Feil, a graduate of the University of Pennsylvania, had earned her doctorate the year before from Catholic University in Washington.

To become a licensed psychotherapist in Maryland, Feil needed 2,000 hours of supervised training. The Correctional Mental Health Center is one of the few places she could work and receive hours toward accreditation.

Byron Smoot, a short, voluble thief with fits of grandiosity, had been sent to the center from a prison in Hagerstown where he had been serving a 30-year sentence for 11 armed robberies. The prison system had transferred him there after he tried to kill himself.

Feil was assigned as Smoot's therapist, and for the next nine months they met five days a week.

Their sessions ended abruptly -- because of Feil's relationship with another inmate.

While performing therapy with Smoot, Feil was also seeing the prisoner in the cell next to his, Richard "Crazy Horse" Crowell, a 34-year-old self-described alcoholic who frequently got arrested for barroom brawling.

His dubious distinction in prison was a tattoo. It was supposed to say, "Cold Beer. Hot Women," but the inmate tattoo artist got confused.

So Crowell's forearm reads, "Hot Beer. Cold Women."

Feil's attachment to Crowell became something more than professional, enough so that her bosses forbade her from seeing Crowell anymore. That was not the end of it, however.

Feil established a post office box where Crowell could write to her. He addressed her as "Miss Marbles" because, he said in an interview this week, "her eyes looked like marbles."

When prison officials found out about the correspondence, they fired Feil.

The reason Feil had gotten a post office box was that she didn't want Crowell's letters coming to her home in Annapolis. She shared that house with Glenn Bosshard, an unemployed maker of lady's handbags.

The two had lived together for 11 years and held a marriage ceremony three years ago. But the marriage is not legal: They never got a marriage license for fear that it would reduce Bosshard's disability checks.

About a month after Feil's firing, Crowell got paroled, and the psychologist made her first trip to pick up a former prisoner-in-need.
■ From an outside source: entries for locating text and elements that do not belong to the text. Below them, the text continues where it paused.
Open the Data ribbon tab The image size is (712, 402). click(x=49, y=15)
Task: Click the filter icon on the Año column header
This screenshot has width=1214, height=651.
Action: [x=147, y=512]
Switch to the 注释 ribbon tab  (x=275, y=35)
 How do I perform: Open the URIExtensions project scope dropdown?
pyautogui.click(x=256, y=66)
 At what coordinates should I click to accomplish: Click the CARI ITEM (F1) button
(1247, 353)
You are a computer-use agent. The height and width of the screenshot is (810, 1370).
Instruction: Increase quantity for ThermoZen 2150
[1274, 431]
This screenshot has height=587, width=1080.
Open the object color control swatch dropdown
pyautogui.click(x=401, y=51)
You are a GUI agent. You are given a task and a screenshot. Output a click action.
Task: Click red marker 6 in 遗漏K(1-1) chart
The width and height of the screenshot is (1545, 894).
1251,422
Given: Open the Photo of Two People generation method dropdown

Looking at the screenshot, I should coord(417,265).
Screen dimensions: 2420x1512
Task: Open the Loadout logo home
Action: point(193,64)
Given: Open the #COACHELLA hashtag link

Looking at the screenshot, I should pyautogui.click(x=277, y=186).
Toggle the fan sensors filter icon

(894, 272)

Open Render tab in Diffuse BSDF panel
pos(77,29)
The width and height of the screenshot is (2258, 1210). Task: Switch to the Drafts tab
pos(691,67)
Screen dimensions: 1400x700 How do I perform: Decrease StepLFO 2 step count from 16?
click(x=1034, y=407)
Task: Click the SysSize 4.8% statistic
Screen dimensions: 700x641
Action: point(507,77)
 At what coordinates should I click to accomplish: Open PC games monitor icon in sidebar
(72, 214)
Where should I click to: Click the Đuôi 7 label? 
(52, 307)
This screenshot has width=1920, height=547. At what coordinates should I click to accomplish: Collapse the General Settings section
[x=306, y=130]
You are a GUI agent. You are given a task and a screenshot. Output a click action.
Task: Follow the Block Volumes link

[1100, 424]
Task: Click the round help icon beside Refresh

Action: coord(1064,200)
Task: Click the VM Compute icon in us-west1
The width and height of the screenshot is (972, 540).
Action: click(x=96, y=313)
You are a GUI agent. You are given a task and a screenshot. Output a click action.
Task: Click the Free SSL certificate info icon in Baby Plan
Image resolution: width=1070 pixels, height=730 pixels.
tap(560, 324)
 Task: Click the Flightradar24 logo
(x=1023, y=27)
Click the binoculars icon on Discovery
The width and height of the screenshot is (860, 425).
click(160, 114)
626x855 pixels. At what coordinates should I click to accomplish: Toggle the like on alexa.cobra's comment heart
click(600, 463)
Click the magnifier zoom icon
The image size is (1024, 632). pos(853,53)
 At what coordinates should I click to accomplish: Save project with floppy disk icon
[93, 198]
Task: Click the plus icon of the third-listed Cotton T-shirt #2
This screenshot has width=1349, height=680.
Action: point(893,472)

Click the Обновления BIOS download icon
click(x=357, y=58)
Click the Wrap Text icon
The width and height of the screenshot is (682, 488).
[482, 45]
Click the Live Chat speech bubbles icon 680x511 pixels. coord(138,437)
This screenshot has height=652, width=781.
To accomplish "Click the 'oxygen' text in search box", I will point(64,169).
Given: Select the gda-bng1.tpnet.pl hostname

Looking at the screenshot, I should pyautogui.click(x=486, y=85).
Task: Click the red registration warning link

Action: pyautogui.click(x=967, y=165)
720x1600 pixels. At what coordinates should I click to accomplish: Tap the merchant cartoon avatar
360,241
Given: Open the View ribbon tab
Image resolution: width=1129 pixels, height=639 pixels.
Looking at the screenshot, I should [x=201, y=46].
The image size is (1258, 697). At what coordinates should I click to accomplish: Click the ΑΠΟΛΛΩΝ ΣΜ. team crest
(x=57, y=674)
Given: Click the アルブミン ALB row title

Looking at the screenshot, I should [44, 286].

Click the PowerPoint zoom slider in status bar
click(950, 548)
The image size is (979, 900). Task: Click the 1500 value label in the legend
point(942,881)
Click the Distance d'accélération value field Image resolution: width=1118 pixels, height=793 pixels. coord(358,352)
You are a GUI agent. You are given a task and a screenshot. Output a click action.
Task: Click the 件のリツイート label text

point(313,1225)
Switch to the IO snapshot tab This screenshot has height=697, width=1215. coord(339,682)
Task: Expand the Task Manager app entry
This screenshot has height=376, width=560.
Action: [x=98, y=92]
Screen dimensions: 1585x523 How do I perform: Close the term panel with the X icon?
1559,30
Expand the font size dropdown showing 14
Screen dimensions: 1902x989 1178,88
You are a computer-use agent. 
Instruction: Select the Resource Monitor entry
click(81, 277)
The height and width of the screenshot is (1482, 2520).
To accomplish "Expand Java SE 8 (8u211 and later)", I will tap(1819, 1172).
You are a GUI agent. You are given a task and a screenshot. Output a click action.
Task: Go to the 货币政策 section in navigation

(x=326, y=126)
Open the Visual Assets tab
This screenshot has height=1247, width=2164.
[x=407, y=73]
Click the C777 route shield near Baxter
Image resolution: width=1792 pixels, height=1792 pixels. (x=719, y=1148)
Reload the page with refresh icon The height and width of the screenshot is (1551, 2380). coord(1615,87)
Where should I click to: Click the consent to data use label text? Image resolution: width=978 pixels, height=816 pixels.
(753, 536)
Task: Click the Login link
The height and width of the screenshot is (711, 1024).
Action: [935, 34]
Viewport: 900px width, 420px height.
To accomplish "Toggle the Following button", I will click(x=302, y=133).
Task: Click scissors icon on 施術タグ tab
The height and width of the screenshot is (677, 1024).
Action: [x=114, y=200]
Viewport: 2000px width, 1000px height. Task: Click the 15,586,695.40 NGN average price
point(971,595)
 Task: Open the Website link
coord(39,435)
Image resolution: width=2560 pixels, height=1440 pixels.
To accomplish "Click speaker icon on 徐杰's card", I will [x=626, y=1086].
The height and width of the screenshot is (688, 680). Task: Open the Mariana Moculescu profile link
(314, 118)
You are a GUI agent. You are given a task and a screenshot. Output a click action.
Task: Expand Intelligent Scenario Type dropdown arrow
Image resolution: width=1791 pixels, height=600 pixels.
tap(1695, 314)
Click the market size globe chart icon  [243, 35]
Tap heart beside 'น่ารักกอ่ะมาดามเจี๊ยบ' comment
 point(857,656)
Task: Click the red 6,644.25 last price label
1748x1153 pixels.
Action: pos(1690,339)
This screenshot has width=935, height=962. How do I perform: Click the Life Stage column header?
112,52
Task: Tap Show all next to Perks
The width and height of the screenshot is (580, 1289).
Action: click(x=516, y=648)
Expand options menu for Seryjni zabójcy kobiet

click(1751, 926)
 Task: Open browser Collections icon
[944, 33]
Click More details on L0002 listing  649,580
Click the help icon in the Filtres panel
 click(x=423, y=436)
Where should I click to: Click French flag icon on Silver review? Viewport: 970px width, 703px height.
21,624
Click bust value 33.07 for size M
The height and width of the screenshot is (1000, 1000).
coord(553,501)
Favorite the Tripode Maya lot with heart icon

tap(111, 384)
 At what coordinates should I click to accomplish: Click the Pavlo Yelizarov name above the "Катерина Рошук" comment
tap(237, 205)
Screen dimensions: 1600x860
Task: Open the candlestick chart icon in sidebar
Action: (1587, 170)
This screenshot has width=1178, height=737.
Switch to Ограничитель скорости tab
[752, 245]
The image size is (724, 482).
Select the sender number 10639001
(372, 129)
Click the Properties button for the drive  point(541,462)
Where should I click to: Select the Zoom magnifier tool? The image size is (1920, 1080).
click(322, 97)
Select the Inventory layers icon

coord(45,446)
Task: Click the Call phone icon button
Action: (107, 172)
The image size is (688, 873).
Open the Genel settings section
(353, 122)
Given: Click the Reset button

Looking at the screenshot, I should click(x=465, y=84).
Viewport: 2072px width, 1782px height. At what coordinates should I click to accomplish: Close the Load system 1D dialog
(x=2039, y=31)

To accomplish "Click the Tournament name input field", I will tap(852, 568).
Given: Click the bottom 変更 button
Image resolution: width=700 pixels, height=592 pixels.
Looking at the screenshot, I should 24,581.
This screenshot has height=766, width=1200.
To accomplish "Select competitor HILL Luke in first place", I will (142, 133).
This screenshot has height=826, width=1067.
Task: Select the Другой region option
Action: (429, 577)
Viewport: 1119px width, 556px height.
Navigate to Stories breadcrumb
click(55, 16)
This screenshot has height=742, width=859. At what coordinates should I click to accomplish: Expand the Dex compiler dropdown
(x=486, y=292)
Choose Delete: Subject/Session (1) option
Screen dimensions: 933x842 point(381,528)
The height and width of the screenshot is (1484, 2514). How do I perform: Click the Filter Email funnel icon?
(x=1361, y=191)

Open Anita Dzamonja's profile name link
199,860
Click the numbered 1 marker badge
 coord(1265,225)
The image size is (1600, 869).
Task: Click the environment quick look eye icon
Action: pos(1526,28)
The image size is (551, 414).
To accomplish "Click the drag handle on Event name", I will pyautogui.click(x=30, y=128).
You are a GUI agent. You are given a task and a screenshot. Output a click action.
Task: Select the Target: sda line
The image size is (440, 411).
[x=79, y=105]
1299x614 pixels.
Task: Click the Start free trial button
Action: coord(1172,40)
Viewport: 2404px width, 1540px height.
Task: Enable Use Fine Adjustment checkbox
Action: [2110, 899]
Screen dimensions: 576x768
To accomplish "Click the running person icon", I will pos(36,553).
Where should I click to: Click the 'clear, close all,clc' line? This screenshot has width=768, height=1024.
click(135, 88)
She dropped him off at his friend's house in Annapolis, but the next day, he showed up drunk on her lawn.

Bosshard extracted a promise from Feil: never bring an inmate home again.

Letters from Crowell kept arriving at the post office box, however, and one day Feil discovered a new pen pal: an obviously smitten Smoot.

Crowell recalled that Smoot, 39, was well-liked by other prisoners. He was easy-going and soft-spoken, and he ran laps around the prison yard to stay in shape.

The son of a minister and still married to a Methodist minister, Smoot had converted to Islam. His nickname was Gazu, after a purple Martian from the Flintstones cartoon.